実際に的を見るまでは受付嬢の話しが信じられなかったのだろう。
この世界の平均的な魔術士の能力を考えれば仕方のない事だ。
「かまわない、ルールに従う」
「そう言ってもらえると助かる。
的の状態を見た感じでは、まるっきりの嘘ではないようだ。
魔力に問題がないようならもう1度同じことをしてくれるかね?」
(魔法の槍を10個放つ、マジック・ランス・テン。
呪文解消、インキャンテイション・デソリューション)
「「「ウォオオオオ!」」」
「何と凄い、こんなに圧縮された攻撃魔術は初めて見たぞ!」
「こんな小さな穴を通したぞ!」
「さっきと全く同じ、同時に10個もの高破壊力魔術を発動しているわ」
「……本当に驚くのはそこではない。
同時に放った高破壊力魔術を、1点だけを的中させて解消した事だ。
これは周囲に被害を及ぼさない画期的な事だ」
副長はよく分かっている。
正義の戦いだというのに、周りに迷惑をかけるのは許されない。
大怪獣を斃すためだと言って、幾つものビルを破壊するのは正義じゃない!
「率直に聞くが、この魔術は何回使えるのですか?」
「正確に計った事はないが、鍛錬中に計った回数は5000回だ」
「……自分を高く売り込みたい気持ちは分かりますが、マジック・ランス5000発は盛り過ぎで笑えませんよ」
「俺が以前数えて途中で止めたのは、10発同時発動のマジック・ランスだ。
5000発ではなく5万発だ、間違えるな」
「……これ以上嘘を言うのなら、魔術の能力はともかく、性格に難ありと評価しなければいけなくなりますよ!」
「ギルドマスターの試験が受けられるまでの間、ダンジョンに籠って狩りをする事になっているから、その成果で嘘か本当か判断すればいいだろう。
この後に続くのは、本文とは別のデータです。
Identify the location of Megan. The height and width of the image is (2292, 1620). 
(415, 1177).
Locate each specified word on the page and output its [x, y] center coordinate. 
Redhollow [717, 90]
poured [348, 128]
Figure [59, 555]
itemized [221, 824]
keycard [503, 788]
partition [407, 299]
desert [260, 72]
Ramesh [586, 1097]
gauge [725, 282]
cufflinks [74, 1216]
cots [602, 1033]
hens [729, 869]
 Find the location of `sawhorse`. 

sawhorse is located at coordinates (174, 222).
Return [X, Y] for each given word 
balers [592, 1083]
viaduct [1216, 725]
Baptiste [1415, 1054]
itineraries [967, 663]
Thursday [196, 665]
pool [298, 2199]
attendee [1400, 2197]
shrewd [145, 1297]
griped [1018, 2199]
それも信用できないというのなら、お前達の前で100発同時発動のマジック・ランスを500回実演してやろうか?」
「……100発同時発動を500回とは言いません。
今私達の目の前で、100発同時発動を1回見せて頂けるのなら、貴男の言葉を信じて真摯にお詫びさせていただきましょう」
「ああ、いいぞ、今直ぐやってやろう。
的が10個しかないが、壁を破壊していいなら的の絵でも書いてやろうか?」
「そのようなご懸念には及びません。